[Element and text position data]
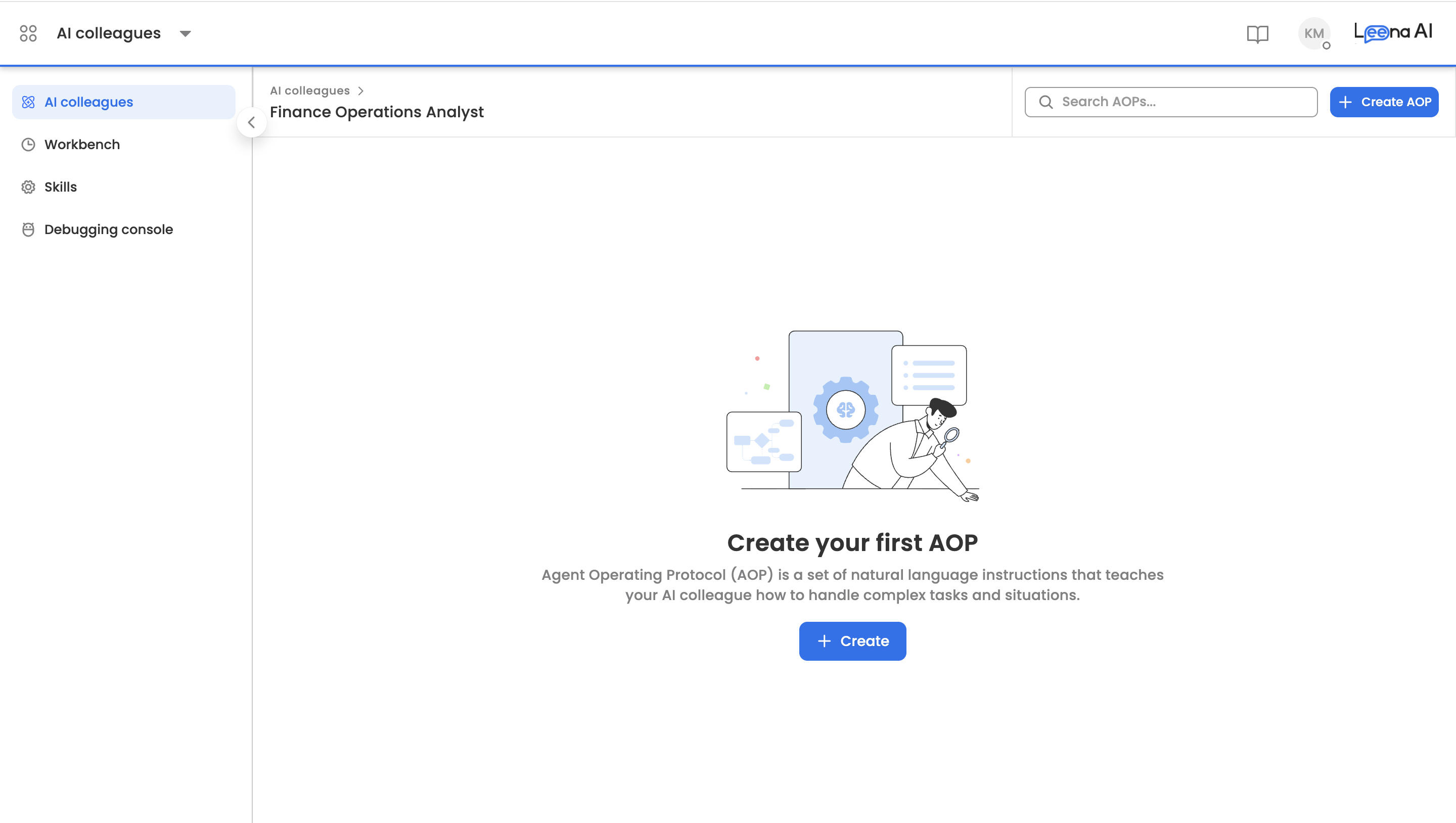1456x823 pixels.
Task: Click the KM user avatar
Action: pyautogui.click(x=1313, y=33)
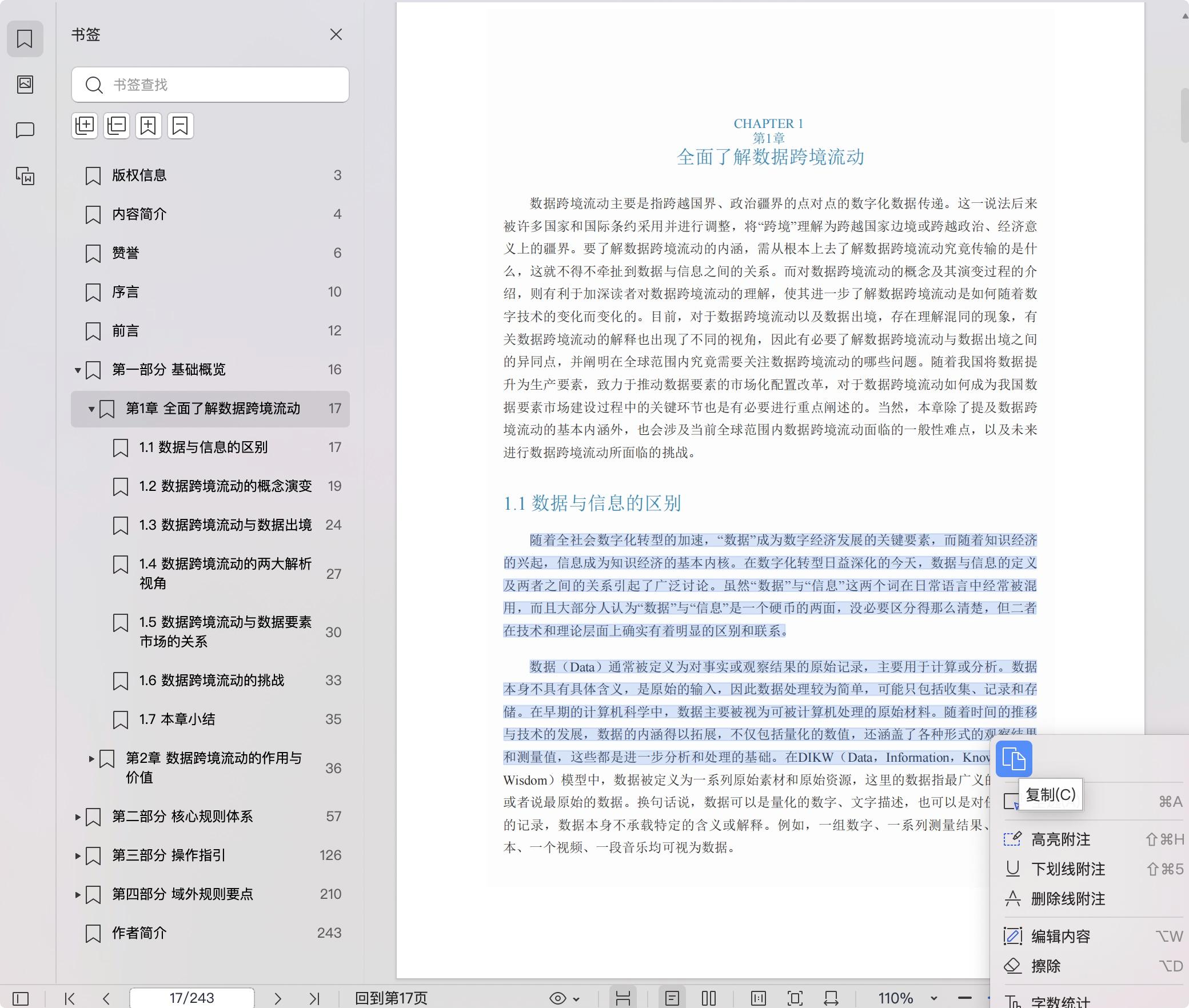Choose 删除线附注 in the context menu
Screen dimensions: 1189x1008
(x=1067, y=899)
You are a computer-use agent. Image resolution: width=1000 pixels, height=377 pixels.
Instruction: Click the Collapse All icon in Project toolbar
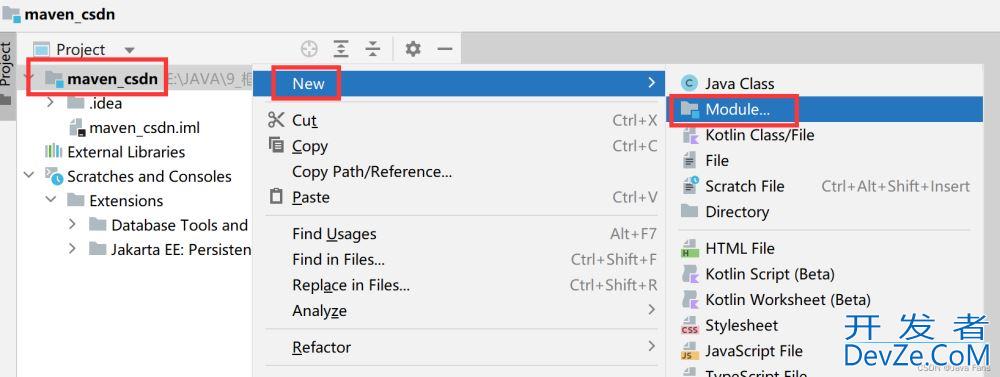click(x=372, y=49)
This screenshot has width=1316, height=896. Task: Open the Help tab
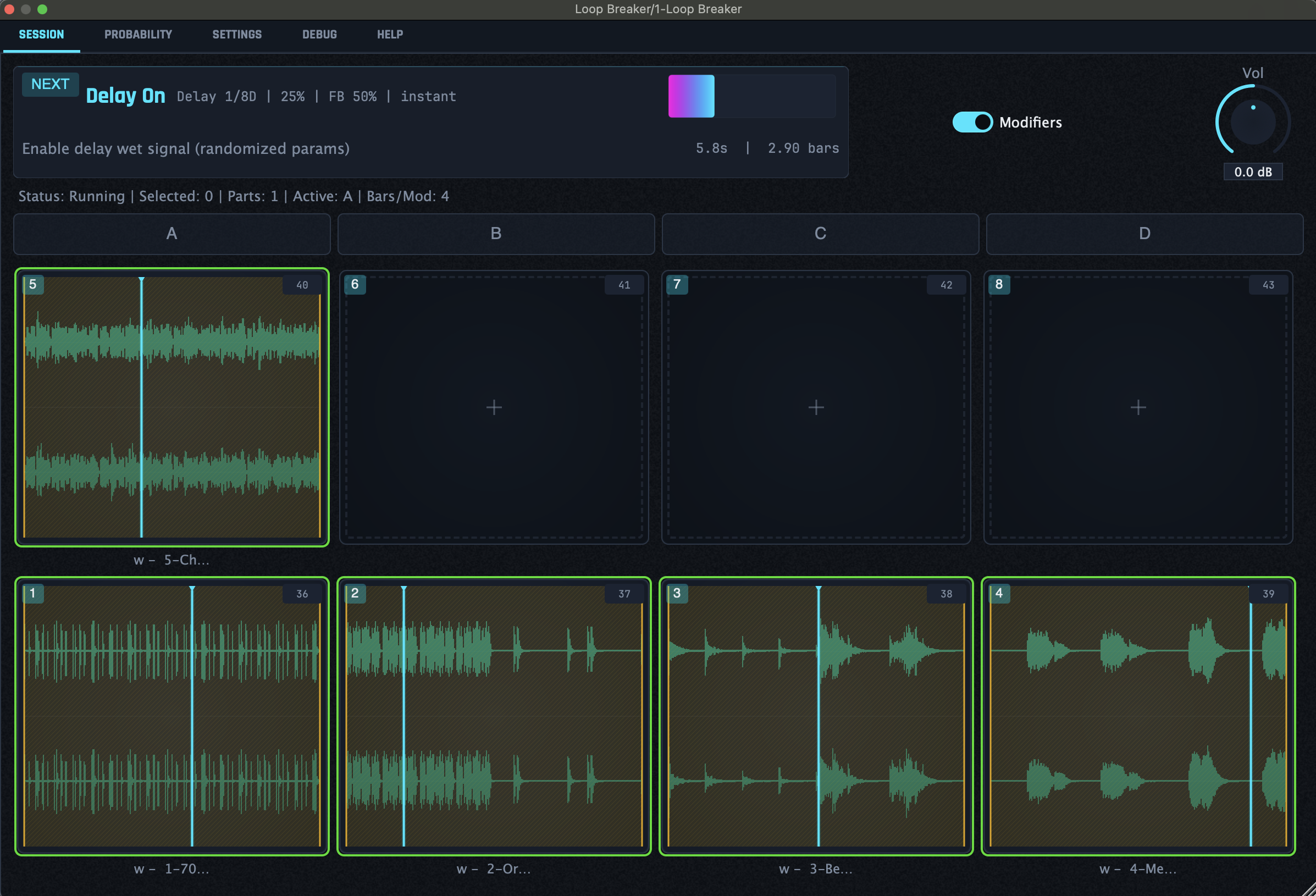tap(389, 34)
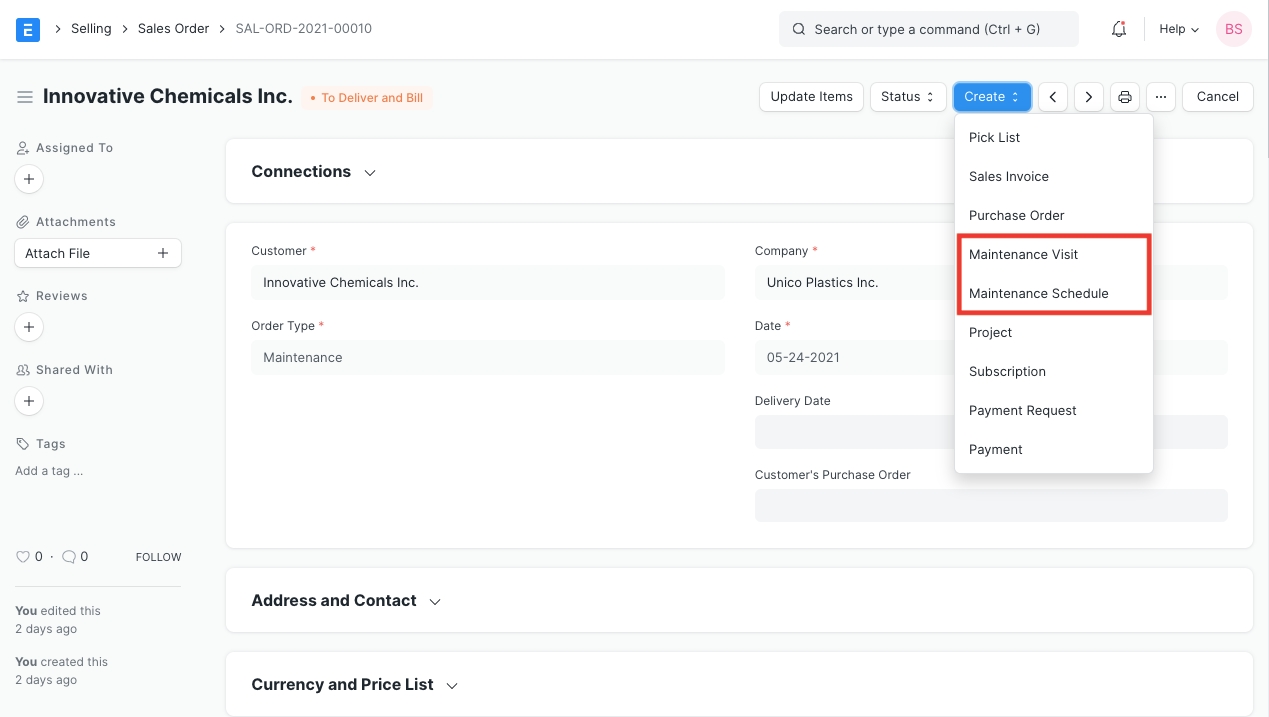Toggle the sidebar hamburger menu icon
This screenshot has height=717, width=1269.
pyautogui.click(x=24, y=97)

Required task:
Return every line of the records that holds the string "width". Case counts.

Output of the exercise:
You are a computer-use agent. Image resolution: width=1000 pixels, height=377 pixels.
This screenshot has width=1316, height=896. Task: Open the Help tab
This screenshot has height=717, width=1269.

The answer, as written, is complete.